Then we select the strongest adversarial example  $\mathbf{x}''$  via:

$$\mathbf{x}'' = \mathbf{x}''_{j^*} \quad s.t. \quad j^* = \operatorname{argmax}_{j \in [k] \setminus \{y\}} \left[ \log h_j(\mathbf{x}''; \boldsymbol{\theta}) + \log h_j(T(\mathbf{x}''); \boldsymbol{\theta}) \right]. \quad (40)$$

We name this outer attack Consistent High Confidence Misclassification Outer Attack (**CHCMOA**).

The second outer attack is the High Confidence Misclassification Outer Attack (**HCMOA**) that was discussed earlier for the methods based on confidence-based rejection. The attack objective is given in Eqns. (28) and (29). The intuition for this attack is that if the base model has a high-confidence incorrect prediction on  $\mathbf{x}''$ , then it becomes hard for  $T$  to change the incorrect prediction.

## E.2. Solving the Attack Objectives

We use the PGD with momentum to solve the attack objectives, and use the PGD attack with multiple restarts for evaluating the robustness. Following (Stutz et al., 2020), we initialize the perturbation  $\boldsymbol{\delta}$  uniformly over directions and norm as follows:

$$\boldsymbol{\delta} = u \epsilon \frac{\boldsymbol{\delta}'}{\|\boldsymbol{\delta}'\|_\infty}, \quad \boldsymbol{\delta}' \sim \mathcal{N}(\mathbf{0}, \mathbf{I}), \quad u \sim U(0, 1) \quad (41)$$

where  $\boldsymbol{\delta}'$  is sampled from the standard Gaussian and  $u \in [0, 1]$  is sampled from the uniform distribution. We also include zero initialization, *i.e.*,  $\boldsymbol{\delta} = \mathbf{0}$  as a candidate. We allocate one restart for zero initialization, and multiple restarts for the random initializations. We finally select the perturbation corresponding to the best objective value obtained throughout the optimization.

When solving the inner attack objectives, we use a momentum factor of 0.9, 200 iterations, and 5 random restarts. The base learning rate (*i.e.*, the attack step size) is varied over the set  $\{0.1, 0.01, 0.005\}$  for experiments on MNIST, and over the set  $\{0.01, 0.005, 0.001\}$  for experiments on SVHN and CIFAR-10. We report the worst-case results: for each clean input  $\mathbf{x}$ , if the PGD method with a particular base learning rate can find an  $\mathbf{x}'$  that is rejected, then we will use this  $\mathbf{x}'$  as the generated adversarial example and consider the inner attack to be successful.

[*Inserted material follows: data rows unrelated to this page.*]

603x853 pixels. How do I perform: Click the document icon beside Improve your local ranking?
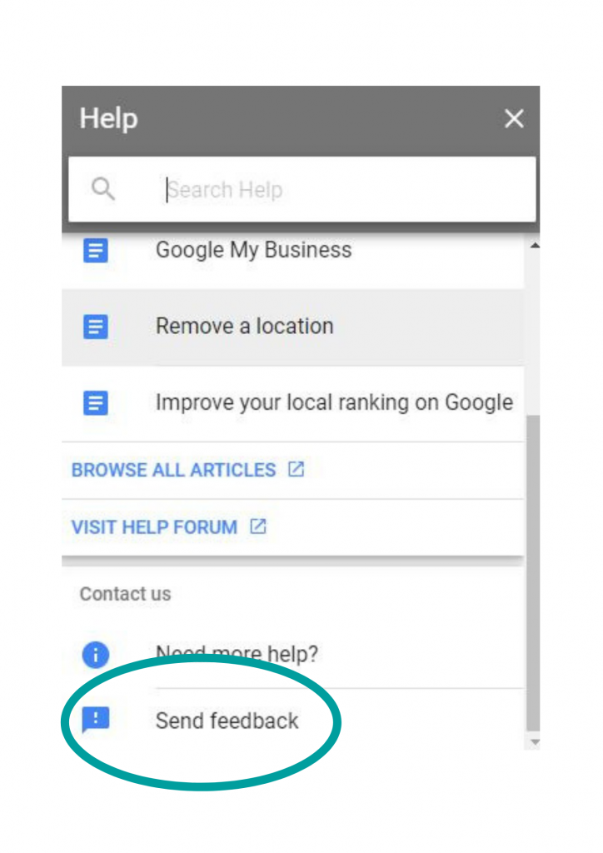(96, 403)
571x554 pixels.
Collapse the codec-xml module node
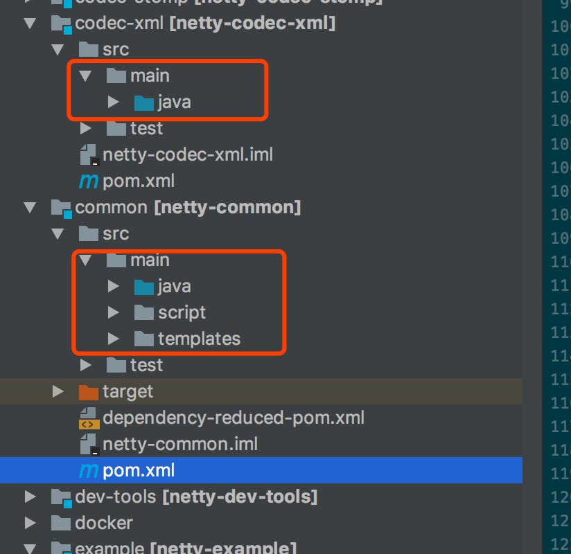(x=30, y=24)

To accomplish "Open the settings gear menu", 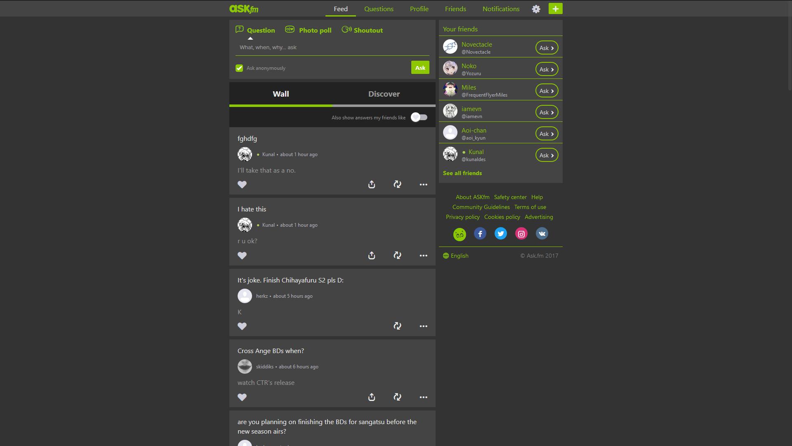I will (536, 8).
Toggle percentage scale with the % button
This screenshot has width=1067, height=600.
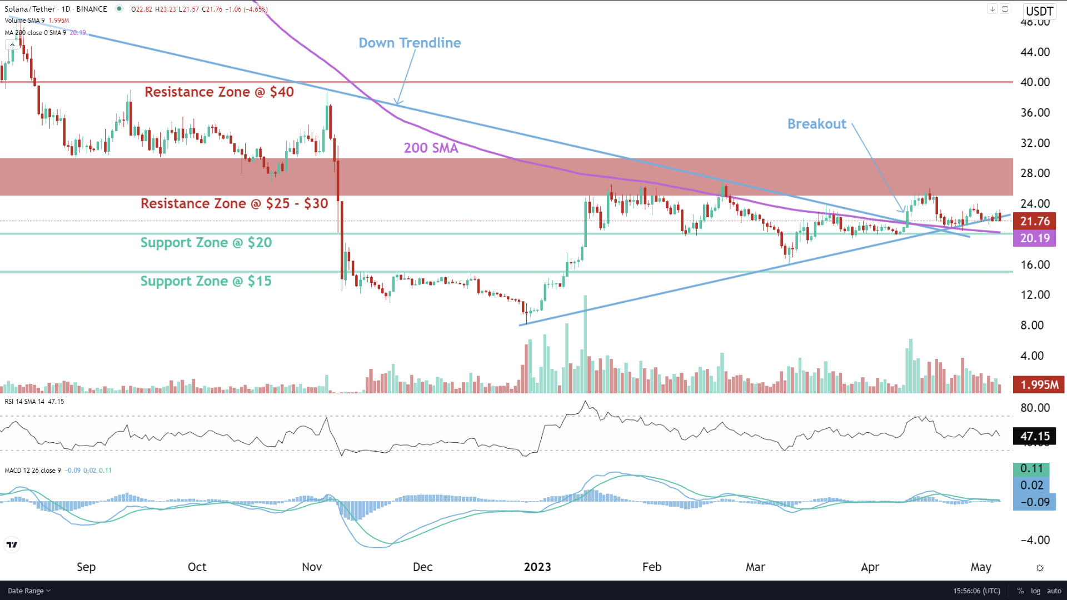point(1020,591)
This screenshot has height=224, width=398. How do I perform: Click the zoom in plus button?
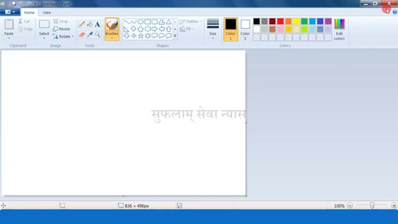(394, 205)
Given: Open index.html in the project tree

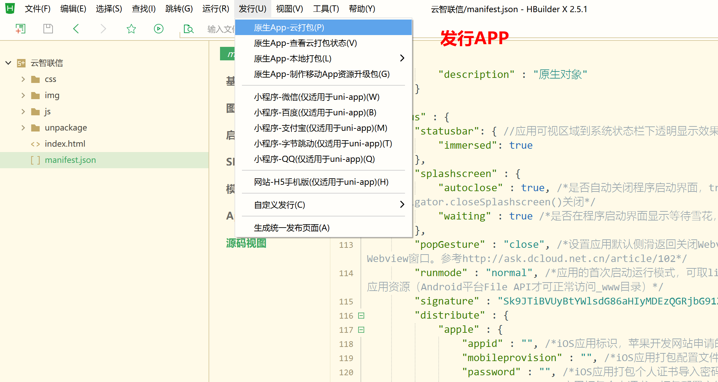Looking at the screenshot, I should [x=65, y=144].
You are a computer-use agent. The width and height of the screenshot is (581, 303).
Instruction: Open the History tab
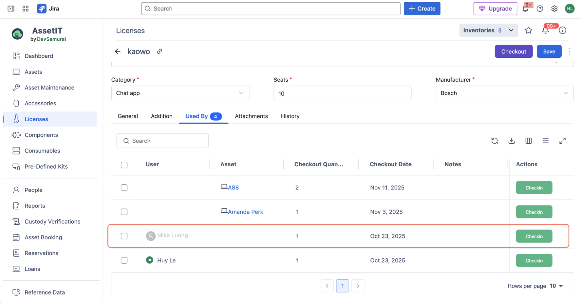pyautogui.click(x=290, y=116)
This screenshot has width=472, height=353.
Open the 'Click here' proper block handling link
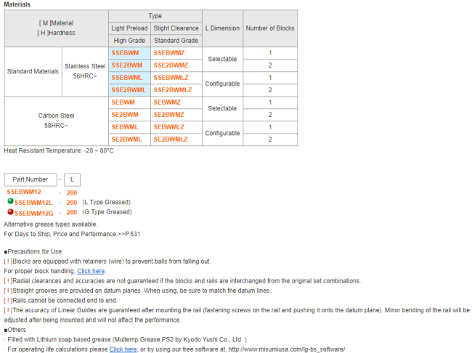[91, 271]
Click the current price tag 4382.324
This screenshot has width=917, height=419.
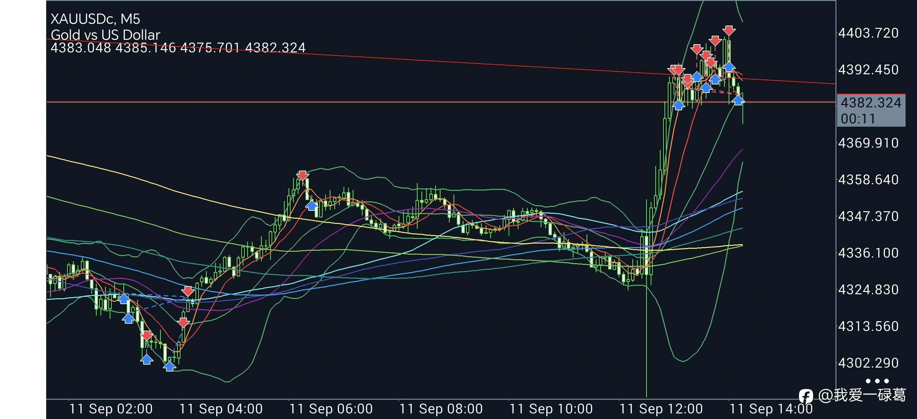871,103
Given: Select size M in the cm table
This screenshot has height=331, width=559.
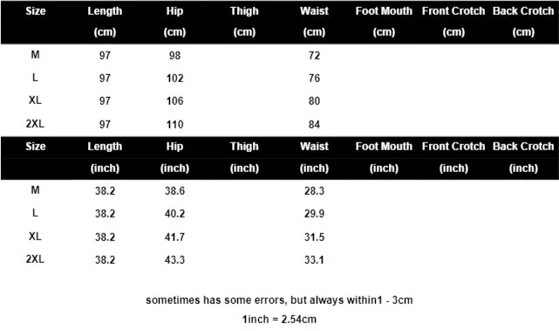Looking at the screenshot, I should tap(35, 55).
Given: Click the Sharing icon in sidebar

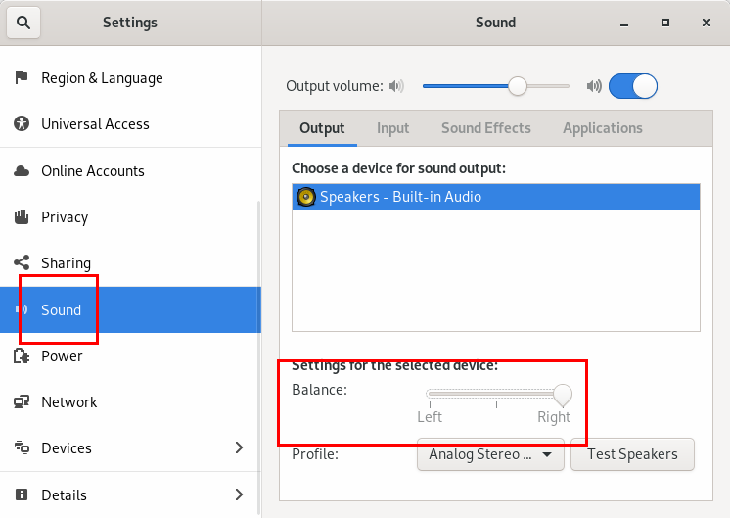Looking at the screenshot, I should tap(22, 263).
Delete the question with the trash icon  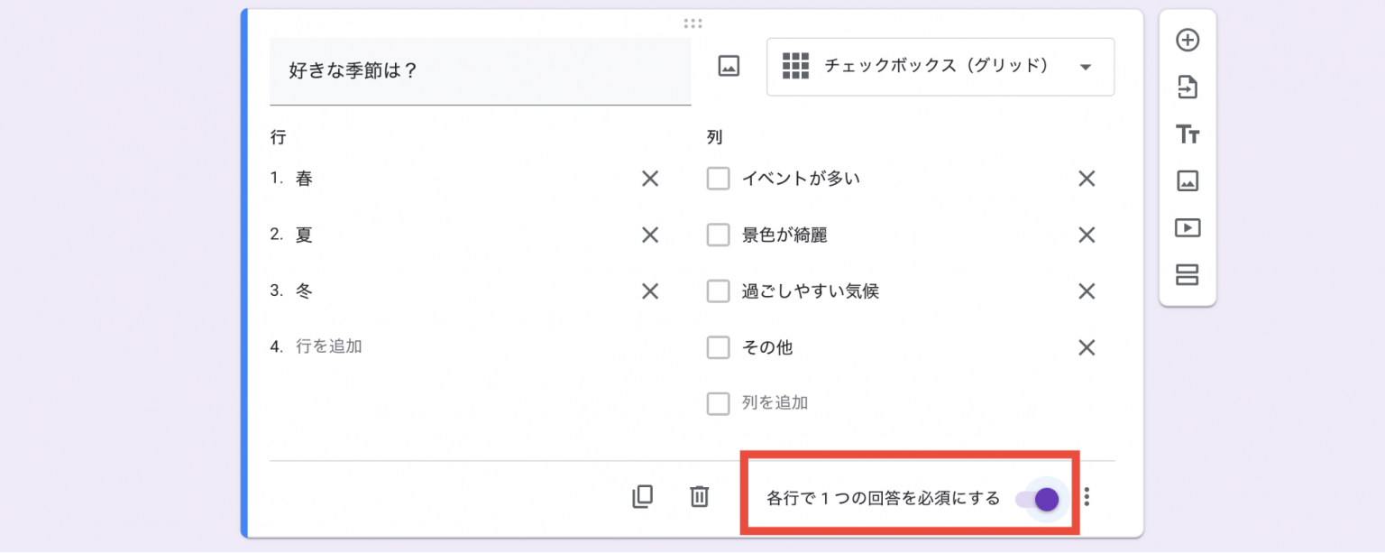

When solving the outer attack objectives, we use a momentum factor of 0.9, 200 iterations, and 5 random restarts. The base learning rate (*i.e.*, the attack step size) is varied over the set  $\{0.1, 0.01, 0.005\}$  for experiments on MNIST, and over the set  $\{0.01, 0.005, 0.001\}$  for experiments on SVHN and CIFAR-10. We report the worst-case results: for each clean input  $\mathbf{x}$ , if the PGD method with a particular base learning rate can find an  $\mathbf{x}''$  that is accepted and misclassified, then we will use this  $\mathbf{x}''$  as the generated adversarial example and consider the outer attack to be successful.

**BPDA approximation.** Three of the adaptive attacks for CPR (namely CLCIA, PDIA, and CHCMOA) depend on  $T(\mathbf{x})$ , which does not have a closed-form expression and is not differentiable. Therefore, it is not possible to calculate the exactgradient for these attack objectives. We will use the BPDA approach (Athalye et al., 2018) to address this challenge, specifically using the straight-through estimator for the gradient.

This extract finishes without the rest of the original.